→ **YOUR ASSIGNMENT**
Write out exactly the lines below that run from the one containing "Image resolution: width=1568" through the one containing "Given: Click the orange Health bar", both included, with no other lines.

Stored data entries

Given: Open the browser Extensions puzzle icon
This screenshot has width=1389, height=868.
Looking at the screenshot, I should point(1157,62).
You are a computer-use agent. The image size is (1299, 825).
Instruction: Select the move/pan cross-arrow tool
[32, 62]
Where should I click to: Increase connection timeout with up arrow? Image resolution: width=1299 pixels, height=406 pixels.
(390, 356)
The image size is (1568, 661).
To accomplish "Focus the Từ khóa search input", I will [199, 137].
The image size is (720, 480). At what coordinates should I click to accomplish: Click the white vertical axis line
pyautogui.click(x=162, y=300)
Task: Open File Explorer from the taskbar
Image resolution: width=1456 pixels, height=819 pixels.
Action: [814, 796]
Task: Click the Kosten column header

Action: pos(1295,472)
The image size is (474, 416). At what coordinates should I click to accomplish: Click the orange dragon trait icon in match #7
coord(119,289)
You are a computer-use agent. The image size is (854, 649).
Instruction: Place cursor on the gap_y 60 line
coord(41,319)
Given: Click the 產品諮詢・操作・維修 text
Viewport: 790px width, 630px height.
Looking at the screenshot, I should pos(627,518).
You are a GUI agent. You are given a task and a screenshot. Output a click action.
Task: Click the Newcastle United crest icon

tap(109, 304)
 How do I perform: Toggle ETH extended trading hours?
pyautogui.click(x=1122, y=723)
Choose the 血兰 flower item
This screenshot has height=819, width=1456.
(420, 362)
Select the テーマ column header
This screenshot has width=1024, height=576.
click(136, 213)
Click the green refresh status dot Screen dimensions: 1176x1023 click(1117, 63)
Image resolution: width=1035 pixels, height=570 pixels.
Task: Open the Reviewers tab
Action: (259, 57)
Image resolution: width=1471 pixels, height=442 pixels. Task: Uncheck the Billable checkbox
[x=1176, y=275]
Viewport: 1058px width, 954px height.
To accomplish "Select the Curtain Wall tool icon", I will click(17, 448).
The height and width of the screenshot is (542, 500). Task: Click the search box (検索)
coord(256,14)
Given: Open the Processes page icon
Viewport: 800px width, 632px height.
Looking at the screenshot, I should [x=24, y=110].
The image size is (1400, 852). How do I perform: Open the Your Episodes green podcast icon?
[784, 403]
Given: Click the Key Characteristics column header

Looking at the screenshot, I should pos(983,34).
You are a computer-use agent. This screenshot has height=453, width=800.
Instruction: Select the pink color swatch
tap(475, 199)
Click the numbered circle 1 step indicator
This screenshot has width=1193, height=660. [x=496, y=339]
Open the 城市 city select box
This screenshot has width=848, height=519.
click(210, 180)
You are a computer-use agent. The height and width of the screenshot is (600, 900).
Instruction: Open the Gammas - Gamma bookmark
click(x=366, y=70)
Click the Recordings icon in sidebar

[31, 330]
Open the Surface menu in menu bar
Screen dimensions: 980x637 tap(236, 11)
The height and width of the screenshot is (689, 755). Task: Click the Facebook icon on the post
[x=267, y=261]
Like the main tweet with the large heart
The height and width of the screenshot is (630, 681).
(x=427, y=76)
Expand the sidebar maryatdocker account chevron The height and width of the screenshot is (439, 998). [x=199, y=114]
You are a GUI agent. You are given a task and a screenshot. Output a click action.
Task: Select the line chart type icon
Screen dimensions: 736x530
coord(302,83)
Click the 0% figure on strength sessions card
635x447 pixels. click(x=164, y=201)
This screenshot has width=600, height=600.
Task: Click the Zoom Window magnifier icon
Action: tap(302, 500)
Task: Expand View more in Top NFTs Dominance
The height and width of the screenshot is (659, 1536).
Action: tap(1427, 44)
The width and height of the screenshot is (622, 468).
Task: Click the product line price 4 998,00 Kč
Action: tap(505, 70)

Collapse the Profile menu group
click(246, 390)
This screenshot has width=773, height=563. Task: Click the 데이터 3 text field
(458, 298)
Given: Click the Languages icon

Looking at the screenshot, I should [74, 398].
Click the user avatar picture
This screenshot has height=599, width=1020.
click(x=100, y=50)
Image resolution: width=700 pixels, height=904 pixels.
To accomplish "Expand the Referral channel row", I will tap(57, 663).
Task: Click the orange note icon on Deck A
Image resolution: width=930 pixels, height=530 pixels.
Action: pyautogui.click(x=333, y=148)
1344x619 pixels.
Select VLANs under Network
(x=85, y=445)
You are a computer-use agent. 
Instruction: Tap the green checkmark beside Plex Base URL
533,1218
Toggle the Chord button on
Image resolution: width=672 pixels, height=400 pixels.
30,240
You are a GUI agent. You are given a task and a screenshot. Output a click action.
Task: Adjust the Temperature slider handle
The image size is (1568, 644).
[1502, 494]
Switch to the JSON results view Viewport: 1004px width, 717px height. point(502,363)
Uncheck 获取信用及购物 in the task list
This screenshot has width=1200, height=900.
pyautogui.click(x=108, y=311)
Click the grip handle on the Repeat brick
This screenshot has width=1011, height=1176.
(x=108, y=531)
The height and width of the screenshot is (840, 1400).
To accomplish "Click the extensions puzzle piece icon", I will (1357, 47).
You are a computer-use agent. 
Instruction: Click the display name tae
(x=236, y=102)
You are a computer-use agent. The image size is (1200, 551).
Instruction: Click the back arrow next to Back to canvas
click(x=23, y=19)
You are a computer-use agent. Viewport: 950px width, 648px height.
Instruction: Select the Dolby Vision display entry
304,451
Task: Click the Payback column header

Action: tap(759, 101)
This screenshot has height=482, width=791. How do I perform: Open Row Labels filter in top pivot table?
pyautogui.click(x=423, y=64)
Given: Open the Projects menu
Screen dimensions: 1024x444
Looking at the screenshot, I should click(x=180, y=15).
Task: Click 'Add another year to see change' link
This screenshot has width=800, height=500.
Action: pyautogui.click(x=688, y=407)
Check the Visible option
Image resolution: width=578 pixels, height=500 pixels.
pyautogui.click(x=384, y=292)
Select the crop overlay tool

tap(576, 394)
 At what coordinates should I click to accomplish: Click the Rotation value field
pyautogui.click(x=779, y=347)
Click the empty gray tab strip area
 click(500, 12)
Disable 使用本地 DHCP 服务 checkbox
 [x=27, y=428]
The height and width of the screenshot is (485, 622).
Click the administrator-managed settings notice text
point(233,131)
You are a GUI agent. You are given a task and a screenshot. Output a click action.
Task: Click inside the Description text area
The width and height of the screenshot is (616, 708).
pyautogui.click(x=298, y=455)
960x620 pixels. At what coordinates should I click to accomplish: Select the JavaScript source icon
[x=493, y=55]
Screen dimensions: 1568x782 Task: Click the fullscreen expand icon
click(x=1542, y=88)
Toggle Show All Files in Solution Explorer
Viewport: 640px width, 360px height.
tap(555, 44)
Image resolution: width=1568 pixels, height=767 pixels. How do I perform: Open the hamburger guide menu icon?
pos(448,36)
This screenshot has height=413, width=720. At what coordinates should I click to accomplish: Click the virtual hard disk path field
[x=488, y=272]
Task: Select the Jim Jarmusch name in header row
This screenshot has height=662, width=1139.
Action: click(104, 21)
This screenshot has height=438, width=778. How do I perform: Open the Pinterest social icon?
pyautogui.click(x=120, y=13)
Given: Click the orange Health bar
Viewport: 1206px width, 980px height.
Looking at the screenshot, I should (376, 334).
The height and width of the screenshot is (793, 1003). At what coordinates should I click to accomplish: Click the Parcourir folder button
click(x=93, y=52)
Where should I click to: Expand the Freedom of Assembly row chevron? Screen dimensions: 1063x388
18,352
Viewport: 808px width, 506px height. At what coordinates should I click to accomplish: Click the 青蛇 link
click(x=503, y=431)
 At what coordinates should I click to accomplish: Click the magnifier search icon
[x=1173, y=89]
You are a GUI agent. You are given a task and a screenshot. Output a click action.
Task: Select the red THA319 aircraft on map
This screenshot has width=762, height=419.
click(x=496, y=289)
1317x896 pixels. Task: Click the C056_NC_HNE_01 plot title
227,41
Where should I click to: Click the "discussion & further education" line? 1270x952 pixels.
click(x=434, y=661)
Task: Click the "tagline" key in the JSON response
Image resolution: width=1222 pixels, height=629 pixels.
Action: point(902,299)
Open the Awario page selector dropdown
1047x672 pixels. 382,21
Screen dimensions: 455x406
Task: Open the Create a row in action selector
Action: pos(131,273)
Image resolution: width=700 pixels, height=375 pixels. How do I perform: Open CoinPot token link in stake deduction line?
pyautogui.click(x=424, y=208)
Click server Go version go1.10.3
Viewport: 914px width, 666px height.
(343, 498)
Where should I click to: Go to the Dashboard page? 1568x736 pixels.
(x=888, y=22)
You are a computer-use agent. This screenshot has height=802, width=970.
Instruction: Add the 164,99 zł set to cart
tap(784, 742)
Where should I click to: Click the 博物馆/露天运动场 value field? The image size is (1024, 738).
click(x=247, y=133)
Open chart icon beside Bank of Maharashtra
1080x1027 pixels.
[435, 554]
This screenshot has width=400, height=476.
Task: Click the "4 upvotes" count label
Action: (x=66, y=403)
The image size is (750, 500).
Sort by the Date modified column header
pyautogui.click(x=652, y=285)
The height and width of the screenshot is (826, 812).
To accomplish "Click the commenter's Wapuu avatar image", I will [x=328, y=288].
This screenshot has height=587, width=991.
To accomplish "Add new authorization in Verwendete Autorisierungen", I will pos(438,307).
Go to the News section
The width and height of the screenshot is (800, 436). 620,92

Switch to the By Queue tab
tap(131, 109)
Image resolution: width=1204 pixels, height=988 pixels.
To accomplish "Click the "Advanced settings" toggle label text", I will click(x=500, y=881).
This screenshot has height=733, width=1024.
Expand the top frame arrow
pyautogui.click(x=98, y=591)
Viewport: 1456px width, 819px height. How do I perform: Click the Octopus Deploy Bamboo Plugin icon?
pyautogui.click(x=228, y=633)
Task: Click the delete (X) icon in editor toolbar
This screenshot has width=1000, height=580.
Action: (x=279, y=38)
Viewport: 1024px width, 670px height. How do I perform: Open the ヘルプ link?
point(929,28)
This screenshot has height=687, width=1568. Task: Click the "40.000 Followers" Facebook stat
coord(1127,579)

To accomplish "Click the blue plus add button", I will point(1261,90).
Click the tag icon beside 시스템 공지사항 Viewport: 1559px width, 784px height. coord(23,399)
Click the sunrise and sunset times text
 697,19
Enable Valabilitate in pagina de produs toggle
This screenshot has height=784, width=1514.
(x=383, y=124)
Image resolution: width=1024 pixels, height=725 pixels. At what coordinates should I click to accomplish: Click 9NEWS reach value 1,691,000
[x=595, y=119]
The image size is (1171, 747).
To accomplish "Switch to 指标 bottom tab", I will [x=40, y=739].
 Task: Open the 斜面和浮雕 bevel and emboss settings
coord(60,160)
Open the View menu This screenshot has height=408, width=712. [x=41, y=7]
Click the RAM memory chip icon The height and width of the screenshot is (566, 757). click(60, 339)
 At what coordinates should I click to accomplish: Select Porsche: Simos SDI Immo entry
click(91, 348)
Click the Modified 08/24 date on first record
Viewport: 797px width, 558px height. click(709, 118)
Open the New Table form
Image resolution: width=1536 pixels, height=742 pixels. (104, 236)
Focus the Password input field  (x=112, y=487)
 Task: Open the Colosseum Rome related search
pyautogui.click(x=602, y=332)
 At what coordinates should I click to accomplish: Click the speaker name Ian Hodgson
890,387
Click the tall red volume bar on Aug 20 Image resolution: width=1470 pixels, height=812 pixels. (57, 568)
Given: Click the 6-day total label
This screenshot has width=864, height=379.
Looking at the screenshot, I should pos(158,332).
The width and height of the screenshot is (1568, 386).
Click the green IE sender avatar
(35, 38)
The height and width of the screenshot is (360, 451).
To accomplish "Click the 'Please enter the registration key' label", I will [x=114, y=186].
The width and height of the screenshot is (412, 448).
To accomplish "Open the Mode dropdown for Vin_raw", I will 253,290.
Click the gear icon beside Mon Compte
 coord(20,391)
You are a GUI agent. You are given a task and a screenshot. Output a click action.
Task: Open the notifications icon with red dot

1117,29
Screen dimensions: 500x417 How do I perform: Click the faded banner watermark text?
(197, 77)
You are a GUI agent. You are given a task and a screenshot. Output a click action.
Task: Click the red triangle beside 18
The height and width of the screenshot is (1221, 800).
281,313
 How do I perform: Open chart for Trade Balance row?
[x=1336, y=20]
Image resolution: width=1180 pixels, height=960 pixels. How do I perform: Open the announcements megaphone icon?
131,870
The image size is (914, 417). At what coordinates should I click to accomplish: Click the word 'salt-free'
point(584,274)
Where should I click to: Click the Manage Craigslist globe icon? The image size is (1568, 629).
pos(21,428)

→ **THE COMPLETED TASK**
Image resolution: width=1568 pixels, height=767 pixels. How do I perform: Open the hamburger guide menu icon?
pos(448,36)
This screenshot has height=413, width=720. At what coordinates should I click to accomplish: Click the virtual hard disk path field
[x=488, y=272]
Task: Select the Jim Jarmusch name in header row
This screenshot has height=662, width=1139.
Action: click(104, 21)
This screenshot has height=438, width=778. How do I perform: Open the Pinterest social icon?
pyautogui.click(x=120, y=13)
Given: Click the orange Health bar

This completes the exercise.